Flight and Freedom
Video. 2min 56sec. November 2018
A video about freedom and its opposite: limitation or confinement.
Freedom is expressed by the unconfined wheeling flight of the crows. Limitation is symbolised by the inert, motionless statue around which the crows are flying.
Pathos is a major ingredient of the work, because both the birds and the statue have wings, but only the birds can fly.
The unconstrained flight of the birds only serves to emphasise the fact that the statue is rooted to the spot.
The work is a comment on the desire of the creators of the statue (us) to have the power of natural flight, and their obvious inability to have it.
The statue is on Alexandra Palace in north London.
Cluster flies on a window
Video. 17 sec. Near St Ives, Cornwall. October 2018
When I made this video I assumed that the flies that it features were house flies that had been feasting on a rotting animal carcass concealed somewhere within the walls of the building. The sinisterness of the insects was intended to be a feature of the video.
Since then a bit of research has informed me that the insects were in fact harmless cluster flies (pollenia rudis).
Cluster flies enter buildings on autumn evenings in search of shelter from the worsening weather conditions. Then the following day they sometimes want to get out again, as in the video.
They may enter buildings in small numbers or they may enter in thousands. In the case in the video it was many many hundreds.
The flies live in the countryside, where their larvae feeding on earthworms. They aren’t a health hazard (as far as I know).
Knowing that the flies were harmless and had entered the building seeking shelter rather than being house flies fresh from a rotting corpse in the attic altered my view of them considerably, and I now rather like them, at least on the video. They are an inconvenience though.
I particularly like the way that the flies in the video are moving in an almost choreographed manner. It’s like a little piece of performance art.
The nice calm view out of the window (apart from a bit of wind) is in stark contrast to the dynamic motion of the flies on the window pane.
Ink on paper with digital additions. September 2018
A drawing based on an abstracted raven or crow-like bird.
The creature in this drawing is only superficially meant to resemble a raven or a crow. It’s actually meant to resemble something rather simpler – not a lot more than just a triangle on legs with a beak (Other drawings of similar creatures bear no resemblance to any recognisable biological genus at all). The body is meant to have very little form or obviously functional components (There are no eyes, wings or arms for example). The body is simply a structure for holding the legs and beak in place.
The creature is meant to convey a form of mindless brutality, largely conveyed by its posture, its lack of eyes and its vicious beak. Real crows, ravens and other members of the corvid family are, in contrast, are far from mindless, being renowned for being among the most intelligent of birds.
The image is in some ways a study in anthropomorphism. Crows are often perceived as being malevolent creatures, largely due to their appearance (The black feathers, the large beak). If I’d created the image using, say, a robin as the inspiration for the bird, would it have looked so full of foreboding to us as a human audience? Even though robins are in fact a particularly aggressive species.

**Apply what you read**:
- 1) According to the artwork descriptions, where is the statue that the crows fly around?
- 2) Copy the stretch of the artwork descriptions from "Freedom is expressed" through "to have it.".
The data after this point comes from a separate source.

**Exercise data**:
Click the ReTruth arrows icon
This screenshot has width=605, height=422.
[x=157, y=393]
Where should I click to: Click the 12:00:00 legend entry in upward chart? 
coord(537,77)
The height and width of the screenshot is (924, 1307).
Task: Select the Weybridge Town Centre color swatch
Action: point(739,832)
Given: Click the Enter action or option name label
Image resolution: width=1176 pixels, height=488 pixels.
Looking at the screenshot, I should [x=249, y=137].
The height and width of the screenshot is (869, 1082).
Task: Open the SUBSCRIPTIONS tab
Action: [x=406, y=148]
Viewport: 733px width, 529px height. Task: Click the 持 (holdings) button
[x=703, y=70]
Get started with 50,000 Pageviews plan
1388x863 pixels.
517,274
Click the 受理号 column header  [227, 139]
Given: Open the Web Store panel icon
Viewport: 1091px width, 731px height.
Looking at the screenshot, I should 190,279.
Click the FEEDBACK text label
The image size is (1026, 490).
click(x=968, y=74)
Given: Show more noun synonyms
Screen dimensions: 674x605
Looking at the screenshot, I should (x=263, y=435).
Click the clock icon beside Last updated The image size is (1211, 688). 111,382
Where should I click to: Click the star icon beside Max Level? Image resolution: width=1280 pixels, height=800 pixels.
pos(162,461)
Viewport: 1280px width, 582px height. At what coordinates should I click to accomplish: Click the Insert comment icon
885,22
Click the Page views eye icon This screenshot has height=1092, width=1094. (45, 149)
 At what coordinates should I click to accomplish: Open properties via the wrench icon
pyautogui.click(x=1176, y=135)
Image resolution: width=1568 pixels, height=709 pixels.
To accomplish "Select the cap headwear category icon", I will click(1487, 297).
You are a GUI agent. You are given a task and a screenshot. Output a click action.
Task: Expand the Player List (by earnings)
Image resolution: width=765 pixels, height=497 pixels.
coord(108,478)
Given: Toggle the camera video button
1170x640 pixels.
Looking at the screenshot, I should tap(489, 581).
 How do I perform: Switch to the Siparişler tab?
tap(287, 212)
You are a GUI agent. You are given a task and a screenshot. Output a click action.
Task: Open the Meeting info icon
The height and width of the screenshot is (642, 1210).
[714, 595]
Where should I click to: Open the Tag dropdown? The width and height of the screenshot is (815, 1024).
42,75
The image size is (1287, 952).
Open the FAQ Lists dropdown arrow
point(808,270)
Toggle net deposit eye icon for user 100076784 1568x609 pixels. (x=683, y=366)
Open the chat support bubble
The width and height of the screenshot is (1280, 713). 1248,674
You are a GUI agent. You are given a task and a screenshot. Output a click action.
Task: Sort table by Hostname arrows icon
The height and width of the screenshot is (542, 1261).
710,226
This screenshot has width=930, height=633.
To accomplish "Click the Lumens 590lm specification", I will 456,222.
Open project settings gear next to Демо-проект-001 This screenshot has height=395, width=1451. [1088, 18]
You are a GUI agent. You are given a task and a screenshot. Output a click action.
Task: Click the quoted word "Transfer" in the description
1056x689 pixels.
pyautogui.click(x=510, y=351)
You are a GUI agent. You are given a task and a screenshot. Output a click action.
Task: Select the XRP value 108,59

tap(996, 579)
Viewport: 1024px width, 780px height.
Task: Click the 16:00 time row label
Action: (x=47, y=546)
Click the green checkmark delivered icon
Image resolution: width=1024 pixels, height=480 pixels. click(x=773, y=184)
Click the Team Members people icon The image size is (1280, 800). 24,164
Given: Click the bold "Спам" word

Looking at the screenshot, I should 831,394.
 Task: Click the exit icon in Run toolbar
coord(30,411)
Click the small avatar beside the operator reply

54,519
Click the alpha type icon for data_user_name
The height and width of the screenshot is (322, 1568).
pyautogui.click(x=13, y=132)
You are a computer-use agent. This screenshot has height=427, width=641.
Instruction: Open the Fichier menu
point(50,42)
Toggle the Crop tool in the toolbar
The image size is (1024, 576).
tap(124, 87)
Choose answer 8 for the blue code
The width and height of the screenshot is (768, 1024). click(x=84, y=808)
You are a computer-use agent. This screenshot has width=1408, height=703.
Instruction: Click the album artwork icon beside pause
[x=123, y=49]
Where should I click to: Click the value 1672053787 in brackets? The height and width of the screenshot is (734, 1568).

**Outputs by task**:
- 1) The statue is on Alexandra Palace in north London.

- 2)
Freedom is expressed by the unconfined wheeling flight of the crows. Limitation is symbolised by the inert, motionless statue around which the crows are flying.
Pathos is a major ingredient of the work, because both the birds and the statue have wings, but only the birds can fly.
The unconstrained flight of the birds only serves to emphasise the fact that the statue is rooted to the spot.
The work is a comment on the desire of the creators of the statue (us) to have the power of natural flight, and their obvious inability to have it.